Opposition organizers are now said to be planning a major public march in Tehran. Nominally, the rally is intended to showcase Iranian support for the democratic revolts now unfolding in Tunisia and Egypt. But Iran's opposition elements have made no secret of the fact that they see the gathering as a litmus test of sorts for the future of the embattled drive for freedom within the Islamic Republic.
'Any kind of event that involves the rise of the people and the fight against dictatorship in the Muslim world and in the Arab world is in our benefit,' former speaker of parliament (and failed presidential candidate) Mehdi Karroubi, now one of the titular leaders of the Green Movement, has told the New York Times. 'Next Monday will be a test for the Green movement—if the government issues a permit, there will be a huge demonstration and it will show how alive the Green movement is.'
To be sure, the chances of the Iranian regime actually permitting such a demonstration are slim to none. Having successfully beaten back the grassroots protests that emerged following the patently fraudulent re-election of Iranian President Mahmoud Ahmadinejad in June 2009, the powers-that-be in Tehran remain wary of any instances of public dissent—and eager to make an object lesson of such transgressions. They have thus turned up the heat on the Green Movement in recent months through a series of not-so-subtle political moves.
Iran's Justice Ministry, for example, has launched new legal proceedings and investigations against opposition leaders like Karroubi and former Prime Minister Mir Hussein Mousavi, accusing them of 'sedition.' Meanwhile, the country's powerful constitutional watchdog, the Guardian Council, is now seeking to ban reformist politicians from participating in elections, arguing that even incremental changes to the government are tantamount to treason. And the regime's security bodies have dramatically increased the pace of domestic executions, targeting in particular activists perceived to be enemies of the state. The message couldn't be any clearer: opposition to the Islamic Republic carries a high cost.

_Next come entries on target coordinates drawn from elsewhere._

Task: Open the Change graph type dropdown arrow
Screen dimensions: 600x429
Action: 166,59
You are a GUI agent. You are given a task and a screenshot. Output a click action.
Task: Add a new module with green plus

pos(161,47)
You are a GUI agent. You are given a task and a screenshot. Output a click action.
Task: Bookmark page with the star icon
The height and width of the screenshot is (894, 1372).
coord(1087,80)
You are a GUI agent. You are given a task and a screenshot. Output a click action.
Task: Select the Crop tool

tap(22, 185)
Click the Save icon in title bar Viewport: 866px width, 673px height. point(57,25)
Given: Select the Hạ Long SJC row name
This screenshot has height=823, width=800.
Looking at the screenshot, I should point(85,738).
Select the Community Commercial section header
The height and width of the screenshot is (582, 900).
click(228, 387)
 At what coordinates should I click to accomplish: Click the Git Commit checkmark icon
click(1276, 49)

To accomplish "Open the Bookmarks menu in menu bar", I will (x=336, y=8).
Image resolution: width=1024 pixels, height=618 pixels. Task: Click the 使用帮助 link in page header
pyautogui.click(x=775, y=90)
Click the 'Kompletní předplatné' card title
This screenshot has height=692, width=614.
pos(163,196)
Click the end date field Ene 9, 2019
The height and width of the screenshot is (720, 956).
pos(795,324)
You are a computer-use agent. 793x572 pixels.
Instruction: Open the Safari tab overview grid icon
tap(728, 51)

For Washington, however, the new signs of life from Iran's opposition represent a moment of truth. When the Green Movement first emerged to challenge the regime in the summer of 2009, the White House chose to sit out the fight. US President Barack Obama, hopeful at the time that Iran's ayatollahs would finally engage in substantive dialogue over their stubborn nuclear effort, opted not to weigh in forcefully on the side of Iran's protestors for fear of being perceived to be 'meddling' in the country's internal affairs. And because he didn't, the United States lost the moral high ground—and its ability to assist the emergence of a more democratic polity there.
More recently, however, Team Obama appears to have changed course. Since the start of the current turmoil in Cairo late last month, the administration has become a vocal (if inconsistent) advocate for a democratic transition in Egypt, putting pressure on aging strongman Hosni Mubarak to respond to the popular will and leave the political scene. In the process, it has provided an inkling that, for all its early wavering, the White House may have come around to the idea of democracy promotion.
How official Washington responds to the renewed stirrings from Iran's opposition in the days ahead will serve to fan these hopes. Or it will dash them definitively.